Das Geheimnis der Zahl Zwölf

Hartmut Zinser im Gespräch mit Nana Brink |
"Die Zwölf ist eine faszinierende Zahl", sagt der Ethnologe Hartmut Zinser - und zwar in allen Kulturen. Denn sowohl die alten Sumerer als auch die Chinesen hätten den Himmel in zwölf Sternbilder aufgeteilt. Es gebe zwölf Mondumläufe oder die zwölf Planeten. Die Zwölf sei "eine gewissermaßen durch die Natur vorgegebene Zahl".
Nana Brink: Haben Sie heute schon mal auf den Kalender geblickt? Es ist der 12.12. 2012 – kein normales Datum, ein Datum zum Heiraten, weshalb es schon seit Monaten natürlich keine Termine mehr für diesen Tag in den Standesämtern gibt, und sogar in den Krankenhäusern stellt man sich auf mehr Geburten ein dank Kaiserschnitt. Also der 12.12. 2012 ist ja auch ein nettes Geburtsdatum.

Warum sind wir eigentlich so fasziniert von solchen Zahlenkombinationen? Welche Symbolik versteckt sich hinter ihnen? – Am Telefon der "Ortszeit" ist jetzt ein echter Spezialist, der Religionswissenschaftler und Ethnologe Professor Hartmut Zinser. Schönen guten Morgen, Herr Zinser!

Hartmut Zinser: Guten Morgen!

Brink: Bleiben wir mal beim heutigen Datum: es ist die Zwölf. Ist die Zwölf eine besondere Zahl?

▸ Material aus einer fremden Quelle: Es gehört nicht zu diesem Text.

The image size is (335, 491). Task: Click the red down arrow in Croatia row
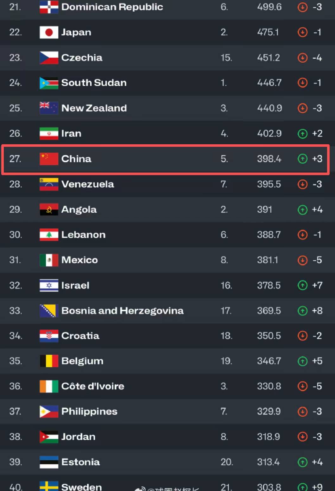click(302, 336)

Zinser: Ja, durchaus. Wir haben zwölf Stämme Israels, wir haben zwölf Jünger Jesu, wir haben zwölf Mondumläufe, zwölf Monate, wir haben die Zwölf-Zahl der Götter bei Römern und Griechen. Sie finden die Zahl Zwölf in der Kulturgeschichte und in der Religionsgeschichte in unserem Kulturkreis recht häufig.

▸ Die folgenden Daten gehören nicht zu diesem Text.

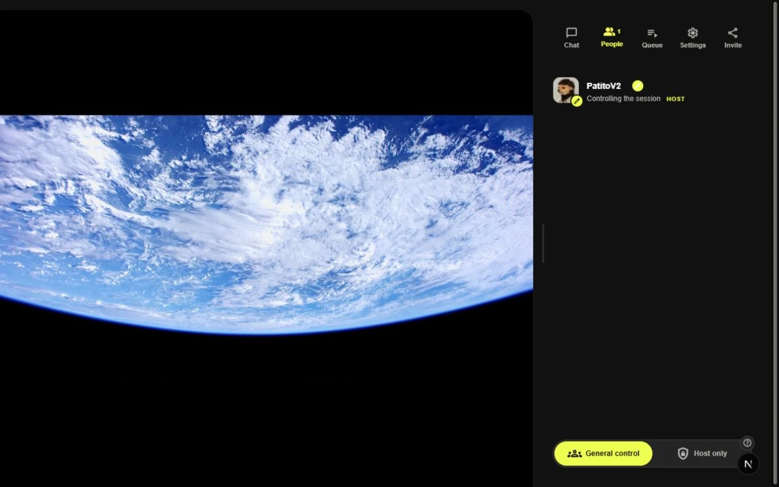The image size is (779, 487).
Task: Click the Invite share icon
Action: [x=732, y=33]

Brink: Was hat sie für eine Bedeutung? Können Sie das noch mal erklären?

Zinser: Die Menschen suchen Orientierung und sie haben in vielen Fällen keine klare Orientierung. Sie wissen nicht, ob sie so oder so handeln sollen, sie wissen nicht, was man machen soll, oder sind jedenfalls unsicher darin. Und dazu suchen sie Orientierung und da haben sie viele Methoden, sich irgendeine Orientierung zu verschaffen. Wenn ihnen ihre Vernunft und ihre Gefühle nicht weitersagen, dann wendet man sich zum Beispiel an die Numerologie – so heißt das fachmäßig -, also an irgendwelche Zahlensysteme, die mehr oder weniger zufällig zusammenkommen, und die bieten den Menschen dann Orientierung, so oder so zu handeln oder es auch zu unterlassen.

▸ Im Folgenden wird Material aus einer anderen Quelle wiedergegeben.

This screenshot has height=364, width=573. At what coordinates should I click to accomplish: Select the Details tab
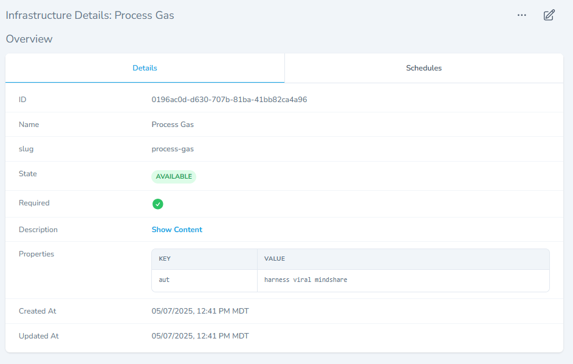[145, 68]
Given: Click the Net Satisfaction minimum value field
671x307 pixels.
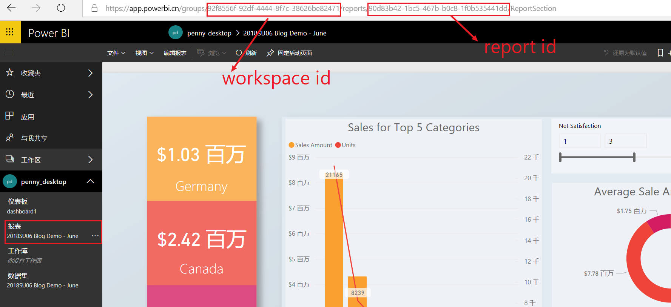Looking at the screenshot, I should [x=579, y=141].
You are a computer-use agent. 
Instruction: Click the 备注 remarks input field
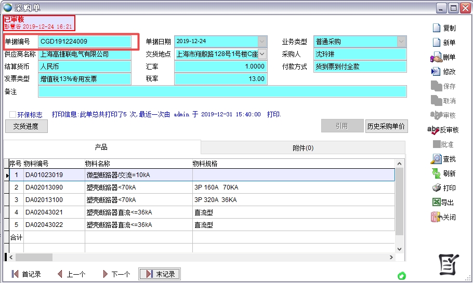[x=222, y=91]
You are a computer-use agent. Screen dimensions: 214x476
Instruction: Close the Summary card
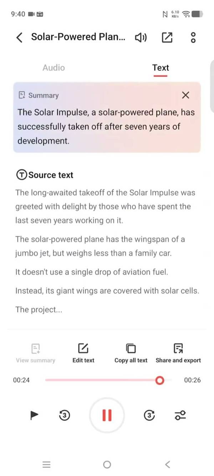coord(185,95)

Brink: Und wenn wir auf die Zwölf noch mal kommen – Sie haben ja das angespielt: die Zwölf und auch andere Zahlen spielen ja in der Bibel und im Christentum eine große Rolle.

Zinser: Nicht nur im Christentum. Sehen Sie, wir haben normalerweise zwölf Mondumläufe in einem Sonnenjahr - das stimmt nicht ganz, es sind eigentlich zwölfeinhalb. Die 28 Tage Mondumlauf – 28,5, aber so genau nehme ich es jetzt mal nicht – sind zwölf Umläufe und das ist sozusagen eine gewissermaßen durch die Natur vorgegebene Zahl so wie andere Zahlen auch. Zum Beispiel die Fünf: Sie haben fünf Finger oder fünf Zehen. Und Sie haben zwei Augen und zwei Nasenlöcher und einen Mund. Das sind sozusagen körperlich erfahrbare Zahlen, die dann immer gerne herangezogen werden für irgendwelche Spekulationen und Konstruktionen.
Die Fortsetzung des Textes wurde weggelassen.